The state of a woman’s immune system during pregnancy may shape the connectivity of her child’s brain, suggests a study, emphasising the influence of maternal health on a child’s susceptibility to psychiatric disorders later in life. The findings showed that short and long-term brain functioning can be influenced by immune system activity during the third trimester of gestation. Infections, stress, illness, or allergies are commonly known to trigger immune responses.
When the body’s immune system detects one of these factors, two proteins namely IL-6 and CRP are released as part of an inflammatory response. The researchers found that higher maternal levels of these proteins were associated with greater connectivity of the infants’ brain regions in this network and with higher cognitive ability at 14 months of age.

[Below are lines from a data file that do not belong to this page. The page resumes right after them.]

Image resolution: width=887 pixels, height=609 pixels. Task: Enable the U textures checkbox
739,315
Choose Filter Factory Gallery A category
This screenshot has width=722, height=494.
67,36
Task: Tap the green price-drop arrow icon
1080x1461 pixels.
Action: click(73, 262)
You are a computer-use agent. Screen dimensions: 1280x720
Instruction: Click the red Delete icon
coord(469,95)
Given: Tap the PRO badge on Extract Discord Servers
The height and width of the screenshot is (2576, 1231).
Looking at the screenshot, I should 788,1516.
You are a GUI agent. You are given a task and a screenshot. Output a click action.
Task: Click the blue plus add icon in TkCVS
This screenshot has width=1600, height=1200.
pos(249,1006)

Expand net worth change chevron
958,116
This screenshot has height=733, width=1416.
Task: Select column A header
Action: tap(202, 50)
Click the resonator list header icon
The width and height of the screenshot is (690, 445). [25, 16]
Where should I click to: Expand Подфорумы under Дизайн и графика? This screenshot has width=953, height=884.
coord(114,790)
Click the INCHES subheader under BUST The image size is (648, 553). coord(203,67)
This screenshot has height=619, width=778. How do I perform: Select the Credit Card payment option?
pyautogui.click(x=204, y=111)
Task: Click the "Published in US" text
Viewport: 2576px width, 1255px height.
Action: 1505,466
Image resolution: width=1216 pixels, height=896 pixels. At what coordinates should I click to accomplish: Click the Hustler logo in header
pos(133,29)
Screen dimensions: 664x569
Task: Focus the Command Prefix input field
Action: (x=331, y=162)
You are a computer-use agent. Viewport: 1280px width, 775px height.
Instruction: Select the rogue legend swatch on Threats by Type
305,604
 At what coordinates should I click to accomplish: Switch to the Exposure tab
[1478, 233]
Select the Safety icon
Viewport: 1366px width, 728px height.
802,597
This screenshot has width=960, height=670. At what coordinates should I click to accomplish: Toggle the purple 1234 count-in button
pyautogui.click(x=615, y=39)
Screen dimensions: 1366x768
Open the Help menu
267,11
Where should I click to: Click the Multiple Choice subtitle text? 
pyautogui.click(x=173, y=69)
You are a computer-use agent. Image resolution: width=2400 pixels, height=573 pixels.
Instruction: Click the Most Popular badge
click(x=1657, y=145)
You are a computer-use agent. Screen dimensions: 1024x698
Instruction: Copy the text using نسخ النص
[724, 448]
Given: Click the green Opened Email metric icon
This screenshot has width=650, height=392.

“Our brain is constantly receiving information from our bodies and the external world,” said Bradley Peterson, Director at Children’s Hospital in Los Angeles — a non-profit. “The salience network sifts through that information and decides what is important and warrants action,” Peterson added. The activation of the maternal immune system was also associated with lower foetal heart rate at the end of gestation, which may indicate delayed development of the autonomic nervous system. These results suggest that the final weeks of pregnancy have an important influence on a child’s brain development, the researchers said.
For the study, published in the Journal of Neuroscience, the team recruited young women in their second trimester and involved a blood draw and foetal heart monitoring during the third trimester, along with anatomical brain scans of the newborns, and cognitive behavioural assessment of the babies at 14 months of age. Blood drawn from mothers during their third trimester was tested for levels of IL-6 and CRP.